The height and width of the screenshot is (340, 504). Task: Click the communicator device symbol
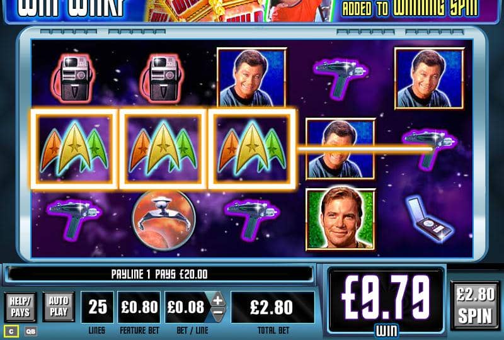430,218
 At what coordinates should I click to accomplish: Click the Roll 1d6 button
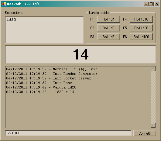tap(108, 28)
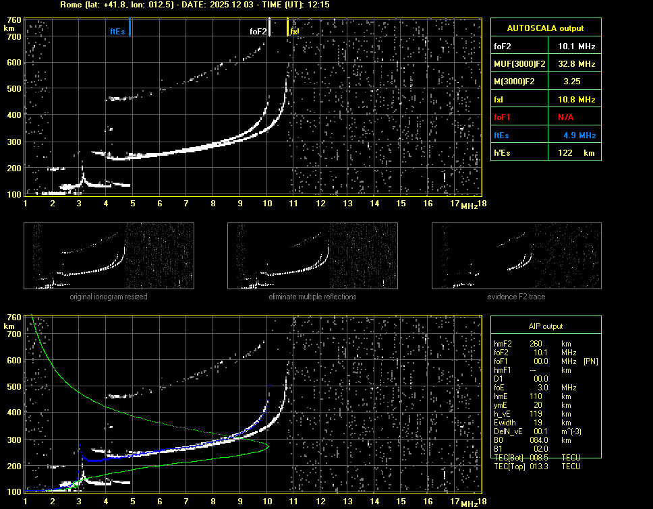Open the eliminate multiple reflections thumbnail
Image resolution: width=653 pixels, height=509 pixels.
point(312,256)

## TASK STATEMENT
I need the lines from the line holding "At what coordinates" through the end of the material, inclusive, restated word for word and without pictures.

## ANSWER
 At what coordinates should I click to accomplish: Click the Roll 1d6 button
tap(108, 28)
Open the eliminate multiple reflections thumbnail
Image resolution: width=653 pixels, height=509 pixels.
point(312,256)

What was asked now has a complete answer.